*Task objective:*
Could you add 100 to both numbers of every answer coordinate in the entries below and write out all the lines again, the requests included?

*Records for the exercise:*
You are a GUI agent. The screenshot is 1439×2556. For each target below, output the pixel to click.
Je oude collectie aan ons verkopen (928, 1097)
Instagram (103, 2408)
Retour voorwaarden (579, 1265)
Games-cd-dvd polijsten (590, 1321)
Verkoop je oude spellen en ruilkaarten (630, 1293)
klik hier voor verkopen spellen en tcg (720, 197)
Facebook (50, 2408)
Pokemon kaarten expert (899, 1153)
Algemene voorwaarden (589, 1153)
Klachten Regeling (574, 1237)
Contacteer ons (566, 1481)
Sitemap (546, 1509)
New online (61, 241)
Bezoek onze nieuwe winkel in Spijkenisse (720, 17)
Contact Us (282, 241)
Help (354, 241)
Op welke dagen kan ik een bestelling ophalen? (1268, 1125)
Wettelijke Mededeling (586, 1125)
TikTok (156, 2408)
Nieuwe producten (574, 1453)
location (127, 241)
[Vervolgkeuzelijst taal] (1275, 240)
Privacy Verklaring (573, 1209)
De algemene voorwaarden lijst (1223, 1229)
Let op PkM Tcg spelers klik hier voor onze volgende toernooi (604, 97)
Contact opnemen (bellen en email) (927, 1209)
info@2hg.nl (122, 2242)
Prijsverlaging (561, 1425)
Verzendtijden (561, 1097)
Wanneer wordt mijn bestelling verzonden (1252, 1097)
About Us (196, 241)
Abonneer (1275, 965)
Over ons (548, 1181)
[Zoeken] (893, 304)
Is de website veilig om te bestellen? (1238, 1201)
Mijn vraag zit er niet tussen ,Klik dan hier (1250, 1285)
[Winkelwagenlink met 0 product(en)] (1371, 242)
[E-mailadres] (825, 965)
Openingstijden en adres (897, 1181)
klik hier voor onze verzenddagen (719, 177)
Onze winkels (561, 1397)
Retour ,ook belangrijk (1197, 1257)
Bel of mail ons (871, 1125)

*Exercise solution:*
You are a GUI agent. The screenshot is 1439×2556. For each target below, output the pixel to click.
Je oude collectie aan ons verkopen (1028, 1197)
Instagram (203, 2508)
Retour voorwaarden (679, 1365)
Games-cd-dvd polijsten (690, 1421)
Verkoop je oude spellen en ruilkaarten (730, 1393)
klik hier voor verkopen spellen en tcg (820, 297)
Facebook (150, 2508)
Pokemon kaarten expert (999, 1253)
Algemene voorwaarden (689, 1253)
Klachten Regeling (674, 1337)
Contacteer ons (666, 1581)
Sitemap (646, 1609)
New online (161, 341)
Bezoek onze nieuwe winkel in Spijkenisse (820, 117)
Contact Us (382, 341)
Help (454, 341)
Op welke dagen kan ik een bestelling ophalen? (1368, 1225)
Wettelijke Mededeling (686, 1225)
TikTok (256, 2508)
Nieuwe producten (674, 1553)
location (227, 341)
[Vervolgkeuzelijst taal] (1375, 340)
Privacy Verklaring (673, 1309)
De algemene voorwaarden lijst (1323, 1329)
Let op PkM Tcg spelers klik hier voor onze volgende toernooi (704, 197)
Contact opnemen (bellen en email) (1027, 1309)
info@2hg.nl (222, 2342)
Prijsverlaging (661, 1525)
Verzendtijden (661, 1197)
Wanneer wordt mijn bestelling verzonden (1352, 1197)
About Us (296, 341)
Abonneer (1375, 1065)
Over ons (648, 1281)
[Zoeken] (993, 404)
Is de website veilig om te bestellen? (1338, 1301)
Mijn vraag zit er niet tussen ,Klik dan hier (1350, 1385)
[Winkelwagenlink met 0 product(en)] (1471, 342)
[E-mailadres] (925, 1065)
Openingstijden en adres (997, 1281)
klik hier voor onze verzenddagen (819, 277)
Onze winkels (661, 1497)
Retour ,ook belangrijk (1297, 1357)
Bel of mail ons (971, 1225)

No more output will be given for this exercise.